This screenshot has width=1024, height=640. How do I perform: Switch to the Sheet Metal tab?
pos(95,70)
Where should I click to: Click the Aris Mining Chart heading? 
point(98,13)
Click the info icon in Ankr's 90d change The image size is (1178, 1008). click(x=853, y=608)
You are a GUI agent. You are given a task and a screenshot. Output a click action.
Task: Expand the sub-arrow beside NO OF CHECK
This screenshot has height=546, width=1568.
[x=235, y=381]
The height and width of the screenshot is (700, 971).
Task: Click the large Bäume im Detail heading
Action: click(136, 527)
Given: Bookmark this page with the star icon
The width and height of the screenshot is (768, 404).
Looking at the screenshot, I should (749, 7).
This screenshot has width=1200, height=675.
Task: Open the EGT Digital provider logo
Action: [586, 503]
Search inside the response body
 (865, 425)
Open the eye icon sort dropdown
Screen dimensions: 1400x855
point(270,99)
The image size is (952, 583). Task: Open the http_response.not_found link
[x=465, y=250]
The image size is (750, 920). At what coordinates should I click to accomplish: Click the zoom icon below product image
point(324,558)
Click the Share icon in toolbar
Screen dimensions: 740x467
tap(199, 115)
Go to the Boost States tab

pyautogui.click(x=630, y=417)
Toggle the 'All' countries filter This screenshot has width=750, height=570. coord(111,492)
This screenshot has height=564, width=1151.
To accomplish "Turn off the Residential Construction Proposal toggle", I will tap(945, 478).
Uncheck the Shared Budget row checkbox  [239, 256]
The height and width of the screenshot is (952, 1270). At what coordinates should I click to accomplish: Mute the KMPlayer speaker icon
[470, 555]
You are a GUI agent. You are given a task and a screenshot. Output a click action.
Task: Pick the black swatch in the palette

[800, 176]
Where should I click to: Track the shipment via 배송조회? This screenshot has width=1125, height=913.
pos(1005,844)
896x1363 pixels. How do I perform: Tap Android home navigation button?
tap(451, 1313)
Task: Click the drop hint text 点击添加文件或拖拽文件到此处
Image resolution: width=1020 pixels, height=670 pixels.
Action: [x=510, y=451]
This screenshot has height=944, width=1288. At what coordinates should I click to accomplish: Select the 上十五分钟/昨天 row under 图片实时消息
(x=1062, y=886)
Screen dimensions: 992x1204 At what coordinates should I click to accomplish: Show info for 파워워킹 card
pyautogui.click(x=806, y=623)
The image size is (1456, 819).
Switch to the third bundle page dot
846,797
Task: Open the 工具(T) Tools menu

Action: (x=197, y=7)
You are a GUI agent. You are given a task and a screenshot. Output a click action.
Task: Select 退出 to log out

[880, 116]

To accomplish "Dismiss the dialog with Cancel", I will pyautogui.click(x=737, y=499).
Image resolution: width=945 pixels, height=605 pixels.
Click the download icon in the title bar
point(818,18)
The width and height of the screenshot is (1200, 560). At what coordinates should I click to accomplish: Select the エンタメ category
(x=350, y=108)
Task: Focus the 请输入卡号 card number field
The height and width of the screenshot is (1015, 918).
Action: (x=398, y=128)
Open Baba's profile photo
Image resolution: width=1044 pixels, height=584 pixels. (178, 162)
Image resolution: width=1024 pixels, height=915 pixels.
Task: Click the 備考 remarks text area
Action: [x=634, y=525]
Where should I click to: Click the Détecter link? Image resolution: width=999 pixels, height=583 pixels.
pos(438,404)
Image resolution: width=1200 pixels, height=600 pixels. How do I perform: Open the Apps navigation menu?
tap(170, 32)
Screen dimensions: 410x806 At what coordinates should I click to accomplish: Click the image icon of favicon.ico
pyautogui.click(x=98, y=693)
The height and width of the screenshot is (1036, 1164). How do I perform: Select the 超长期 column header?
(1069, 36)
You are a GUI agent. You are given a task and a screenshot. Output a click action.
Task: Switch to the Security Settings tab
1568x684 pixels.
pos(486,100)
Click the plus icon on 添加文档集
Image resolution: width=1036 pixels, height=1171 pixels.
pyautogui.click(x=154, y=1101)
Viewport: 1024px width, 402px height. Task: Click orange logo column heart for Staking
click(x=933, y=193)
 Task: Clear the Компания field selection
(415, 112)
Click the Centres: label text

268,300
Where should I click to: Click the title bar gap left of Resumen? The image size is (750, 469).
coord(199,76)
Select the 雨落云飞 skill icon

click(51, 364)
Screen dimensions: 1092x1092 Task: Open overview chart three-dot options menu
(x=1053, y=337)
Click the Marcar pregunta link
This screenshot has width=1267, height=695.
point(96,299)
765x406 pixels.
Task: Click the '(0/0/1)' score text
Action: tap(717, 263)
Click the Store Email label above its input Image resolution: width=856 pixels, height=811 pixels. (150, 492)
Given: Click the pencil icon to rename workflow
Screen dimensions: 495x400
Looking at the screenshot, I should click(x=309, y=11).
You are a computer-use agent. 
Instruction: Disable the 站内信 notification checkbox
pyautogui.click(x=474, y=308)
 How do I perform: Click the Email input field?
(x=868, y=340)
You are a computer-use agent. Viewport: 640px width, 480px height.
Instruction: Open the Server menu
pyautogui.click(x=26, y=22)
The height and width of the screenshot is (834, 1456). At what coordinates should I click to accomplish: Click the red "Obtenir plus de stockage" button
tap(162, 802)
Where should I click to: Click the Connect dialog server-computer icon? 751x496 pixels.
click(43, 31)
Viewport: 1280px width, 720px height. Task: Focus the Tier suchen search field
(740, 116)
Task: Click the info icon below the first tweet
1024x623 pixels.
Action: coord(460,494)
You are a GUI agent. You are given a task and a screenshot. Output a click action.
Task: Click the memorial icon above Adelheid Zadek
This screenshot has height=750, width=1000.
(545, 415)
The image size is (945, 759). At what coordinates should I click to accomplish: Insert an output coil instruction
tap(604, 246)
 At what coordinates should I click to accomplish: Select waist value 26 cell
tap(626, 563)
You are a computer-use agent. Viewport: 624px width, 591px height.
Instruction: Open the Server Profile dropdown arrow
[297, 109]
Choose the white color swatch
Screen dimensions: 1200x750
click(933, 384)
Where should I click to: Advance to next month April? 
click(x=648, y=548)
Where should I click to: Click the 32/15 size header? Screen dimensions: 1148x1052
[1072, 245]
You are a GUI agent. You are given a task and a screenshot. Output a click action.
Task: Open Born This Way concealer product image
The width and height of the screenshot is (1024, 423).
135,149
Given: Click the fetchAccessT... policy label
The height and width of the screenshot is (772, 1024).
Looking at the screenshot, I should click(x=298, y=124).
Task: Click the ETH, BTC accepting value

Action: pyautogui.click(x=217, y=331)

WORK INSTRUCTIONS
Search the records for the string "above", and copy every line that holds it.

EXERCISE RESULT
Click the Store Email label above its input Image resolution: width=856 pixels, height=811 pixels. (150, 492)
Task: Click the memorial icon above Adelheid Zadek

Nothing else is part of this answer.